> WORK ORDER 1:
Answer these questions using the text on Crimea and Ukraine, one answer per line:
(a) What was the vote in Crimea's parliament in 1997 on censuring a regional government installed by Kiev?
(b) What percentage of Crimeans did the 2008 Razumkov Centre poll find would like Crimea to secede from Ukraine and join Russia?
(c) Which body polled Crimea regularly from 2009 to 2011?
> WORK ORDER 2:
Carry on the text on Crimea and Ukraine, picking up right after its final sentence.

> GIVEN TEXT:
***
1995 – Kiev takes away Crimea’s constitution in a unilateral measure to prevent Crimea from organizing referendums. This move by Kiev is a violation of Ukraine’s legal obligations and Crimea’s rights as stated in Article 1.1 and 1.3 of the International Covenant on Civil and Political Rights treaty, which Ukraine is signatory to.
1997 – Crimea’s parliament votes 54 to 1 in favour of censuring a regional government installed by Kiev.
2008 – Kiev, Ukraine think-tank, Razumkov Centre, conducts a poll of Crimea and finds that 63.8% of Crimeans (76% of Russians, 55% of Ukrainians, and 14% of Crimean Tatars, respectively) would like Crimea to secede from Ukraine and join Russia.
2009 – 2011 – The United Nations Development Programme polls Crimea regularly on the question of whether Crimea would like to leave Ukraine and join Russia. And every time the result shows that, yes, Crimea would like to leave Ukraine and join Russia.”
The article continues but you get the idea.
“But from all other polls conducted in DPR and LPR the favoured constitutional change was not secession but federalism.”
***
> AVAILABLE DATA:
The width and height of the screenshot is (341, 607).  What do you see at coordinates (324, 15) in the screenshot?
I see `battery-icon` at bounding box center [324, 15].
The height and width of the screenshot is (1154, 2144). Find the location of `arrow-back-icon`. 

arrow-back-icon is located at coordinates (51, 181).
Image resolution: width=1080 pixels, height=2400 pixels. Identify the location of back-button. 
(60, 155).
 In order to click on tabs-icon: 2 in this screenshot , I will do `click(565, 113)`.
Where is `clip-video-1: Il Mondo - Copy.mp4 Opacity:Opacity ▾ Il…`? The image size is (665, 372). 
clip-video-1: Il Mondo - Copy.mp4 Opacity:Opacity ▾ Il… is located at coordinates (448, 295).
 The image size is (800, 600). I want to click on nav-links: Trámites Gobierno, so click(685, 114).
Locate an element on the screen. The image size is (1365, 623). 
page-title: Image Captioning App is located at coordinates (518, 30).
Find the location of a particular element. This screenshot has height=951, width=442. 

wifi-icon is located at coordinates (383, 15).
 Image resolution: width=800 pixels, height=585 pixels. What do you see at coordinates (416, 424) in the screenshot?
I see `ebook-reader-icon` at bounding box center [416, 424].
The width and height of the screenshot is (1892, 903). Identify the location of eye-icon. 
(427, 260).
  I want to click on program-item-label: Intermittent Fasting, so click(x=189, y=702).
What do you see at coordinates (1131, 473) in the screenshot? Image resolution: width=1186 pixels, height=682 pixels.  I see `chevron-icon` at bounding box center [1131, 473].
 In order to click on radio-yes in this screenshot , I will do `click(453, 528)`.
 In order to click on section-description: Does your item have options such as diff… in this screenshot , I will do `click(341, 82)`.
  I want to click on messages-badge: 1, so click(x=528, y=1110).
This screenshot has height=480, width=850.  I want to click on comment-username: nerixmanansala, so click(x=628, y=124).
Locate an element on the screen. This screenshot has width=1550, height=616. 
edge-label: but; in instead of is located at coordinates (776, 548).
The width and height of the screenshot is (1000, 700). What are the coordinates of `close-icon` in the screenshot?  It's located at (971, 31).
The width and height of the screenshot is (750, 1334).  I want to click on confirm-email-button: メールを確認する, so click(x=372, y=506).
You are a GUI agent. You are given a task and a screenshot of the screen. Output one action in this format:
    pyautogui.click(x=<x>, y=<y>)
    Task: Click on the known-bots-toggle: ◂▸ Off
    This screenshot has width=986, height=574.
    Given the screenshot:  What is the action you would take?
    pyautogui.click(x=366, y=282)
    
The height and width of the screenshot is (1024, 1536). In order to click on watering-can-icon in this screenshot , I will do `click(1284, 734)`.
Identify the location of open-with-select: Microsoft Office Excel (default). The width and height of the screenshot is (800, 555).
***
> YOUR RESPONSE 1:
(a) 54 to 1 in favor of censuring it.
(b) 63.8%.
(c) The United Nations Development Programme.

> YOUR RESPONSE 2:
Well, that isn’t the case anymore.
“Obliged to read the history of events due to our exchanges, I can only reach the same conclusion as I always had…nationalism is toxic and poisoned the minds of working people.”
Yes, Ukrainian nationalism has done that.
“The best thing for an ordinary person to do is to leave the country and the breakaway republics. In my youth I met a number of Northern Irish who felt the same way.”
And how is that possibly the best thing? To leave your life behind because Nazis want to take everything you have. Get out of here.
- This reply was modified 2 years ago by TrueScotsman.
November 5, 2022 at 12:15 pm #235693AnonymousInactiveThe so-called Nazis in the USA they do not have money to pay their rent, and some had to use public defenders to represent them in court, and most of them did not have any professional education, and most of them are not members of the USA ruling class
Fascism/Nazism in Italy and Germany was a capitalist movement and the leaders represented the capitalist class of both countries, and they influenced the minds of poor workers of both countries, as any other bourgeoise class has done for more than 3 centuries
They had economic, financial, military powers, and technological, and they had many scientists, they had influences in other countries and other capitalist classes around the world.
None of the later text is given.